Global Health Community Must Recognize, Address Health Care Crisis In Syria
Noting that UNICEF reported last week that the number of child refugees fleeing conflict in Syria has reached one million, a Lancet editorial states, “Syria has presented the world with a geopolitical crisis. The global community must not ignore the health crisis that continues to deepen.” The editorial continues, “After three years of decimation to Syria’s health system — and an estimated 100,000 deaths — the global community finally now seems to be waking up to the seriousness of this conflict for civilians,” especially following the alleged use of chemical weapons. “But beyond the immediate urgency of these latest events, the chronicity of the humanitarian catastrophe in Syria and neighboring countries must not be forgotten,” The Lancet writes.

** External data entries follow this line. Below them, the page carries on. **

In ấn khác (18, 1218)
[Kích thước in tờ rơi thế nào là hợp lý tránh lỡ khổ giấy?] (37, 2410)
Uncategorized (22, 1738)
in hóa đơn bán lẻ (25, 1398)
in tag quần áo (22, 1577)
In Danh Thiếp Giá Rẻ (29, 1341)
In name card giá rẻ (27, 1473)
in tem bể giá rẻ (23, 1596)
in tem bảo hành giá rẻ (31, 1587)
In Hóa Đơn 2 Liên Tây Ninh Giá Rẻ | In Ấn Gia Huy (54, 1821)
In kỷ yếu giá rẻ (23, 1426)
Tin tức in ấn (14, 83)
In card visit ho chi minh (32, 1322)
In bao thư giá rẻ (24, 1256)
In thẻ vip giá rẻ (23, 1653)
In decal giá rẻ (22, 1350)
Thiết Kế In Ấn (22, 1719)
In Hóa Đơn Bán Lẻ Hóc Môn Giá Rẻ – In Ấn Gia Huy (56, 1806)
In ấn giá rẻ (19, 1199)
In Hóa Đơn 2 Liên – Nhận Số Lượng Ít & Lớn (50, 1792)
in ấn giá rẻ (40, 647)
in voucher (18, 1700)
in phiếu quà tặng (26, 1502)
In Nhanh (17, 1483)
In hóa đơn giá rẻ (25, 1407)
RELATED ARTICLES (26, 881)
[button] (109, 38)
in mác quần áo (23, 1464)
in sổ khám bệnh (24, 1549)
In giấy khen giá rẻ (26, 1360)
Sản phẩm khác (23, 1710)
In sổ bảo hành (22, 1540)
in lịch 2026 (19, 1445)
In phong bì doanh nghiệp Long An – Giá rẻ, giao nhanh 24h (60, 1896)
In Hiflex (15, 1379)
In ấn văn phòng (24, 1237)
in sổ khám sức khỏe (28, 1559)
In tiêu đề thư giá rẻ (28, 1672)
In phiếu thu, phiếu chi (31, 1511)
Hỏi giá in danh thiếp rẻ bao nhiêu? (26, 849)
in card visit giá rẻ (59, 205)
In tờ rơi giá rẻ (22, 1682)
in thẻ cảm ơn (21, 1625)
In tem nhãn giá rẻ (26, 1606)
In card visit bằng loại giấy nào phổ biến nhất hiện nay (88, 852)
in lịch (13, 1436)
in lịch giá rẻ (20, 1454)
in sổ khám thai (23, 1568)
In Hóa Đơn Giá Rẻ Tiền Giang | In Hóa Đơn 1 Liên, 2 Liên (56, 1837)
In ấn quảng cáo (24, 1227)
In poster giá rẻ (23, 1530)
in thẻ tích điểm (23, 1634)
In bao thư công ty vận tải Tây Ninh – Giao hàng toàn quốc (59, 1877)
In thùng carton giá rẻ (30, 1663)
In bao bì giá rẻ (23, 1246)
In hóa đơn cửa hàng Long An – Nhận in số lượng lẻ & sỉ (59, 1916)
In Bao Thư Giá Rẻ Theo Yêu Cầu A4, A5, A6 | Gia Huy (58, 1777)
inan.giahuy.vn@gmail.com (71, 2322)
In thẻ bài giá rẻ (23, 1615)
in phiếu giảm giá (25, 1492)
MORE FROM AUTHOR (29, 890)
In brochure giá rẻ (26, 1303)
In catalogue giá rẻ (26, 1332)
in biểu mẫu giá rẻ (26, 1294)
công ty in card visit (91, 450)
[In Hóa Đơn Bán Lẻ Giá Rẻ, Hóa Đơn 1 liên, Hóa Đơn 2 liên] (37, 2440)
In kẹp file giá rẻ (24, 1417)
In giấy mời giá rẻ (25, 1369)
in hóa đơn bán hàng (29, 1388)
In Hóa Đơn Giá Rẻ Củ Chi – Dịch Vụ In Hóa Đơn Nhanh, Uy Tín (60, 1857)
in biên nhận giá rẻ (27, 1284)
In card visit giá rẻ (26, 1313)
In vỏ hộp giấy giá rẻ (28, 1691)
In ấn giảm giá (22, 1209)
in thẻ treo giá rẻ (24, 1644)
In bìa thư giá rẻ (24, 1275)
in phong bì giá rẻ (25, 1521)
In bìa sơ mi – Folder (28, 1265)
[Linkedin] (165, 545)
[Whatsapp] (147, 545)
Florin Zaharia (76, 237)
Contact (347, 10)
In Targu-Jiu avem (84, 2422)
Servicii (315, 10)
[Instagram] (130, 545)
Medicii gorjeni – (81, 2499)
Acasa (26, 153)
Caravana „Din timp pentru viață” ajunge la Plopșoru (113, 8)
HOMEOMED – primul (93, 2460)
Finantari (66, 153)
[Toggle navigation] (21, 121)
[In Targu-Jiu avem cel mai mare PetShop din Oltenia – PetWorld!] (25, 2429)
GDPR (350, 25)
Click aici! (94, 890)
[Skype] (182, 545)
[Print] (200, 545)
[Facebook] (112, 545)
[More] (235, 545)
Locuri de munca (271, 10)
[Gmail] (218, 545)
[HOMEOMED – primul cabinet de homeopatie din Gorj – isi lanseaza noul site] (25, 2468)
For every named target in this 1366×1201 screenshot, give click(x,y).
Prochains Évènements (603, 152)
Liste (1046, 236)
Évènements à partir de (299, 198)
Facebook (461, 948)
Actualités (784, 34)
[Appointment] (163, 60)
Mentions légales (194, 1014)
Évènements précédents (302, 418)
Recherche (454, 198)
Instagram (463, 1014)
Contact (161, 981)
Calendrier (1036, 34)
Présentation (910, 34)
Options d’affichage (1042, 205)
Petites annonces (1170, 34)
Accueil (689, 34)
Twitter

“The disruption to routine health services for children, women, and those who rely on stable supplies of medicines and health services … will inevitably cause substantial increases in preventable mortality,” the editorial states, adding, “The cruelty of the destruction of the health system is one of the deepest tragedies for Syria today.” According to the editorial, “The medical humanitarian response to these desperate predicaments is being hampered by lack of coordination and insufficient funding, and above all a lack of access to all parts of the population,” as reported by Adam Coutts and Fouad Fouad in The Lancet. “The world should be truly shocked by the civilian costs and consequences of this conflict — the simply unacceptable toll on health workers who struggle to maintain what few health services and facilities remain,” the editorial states, concluding, “While The Lancet does not take a position on whether or not a military solution to the Syrian crisis is right or wrong politically, we agree [that] the slow and now accelerating asphyxiation of an entire population cannot continue” (8/31).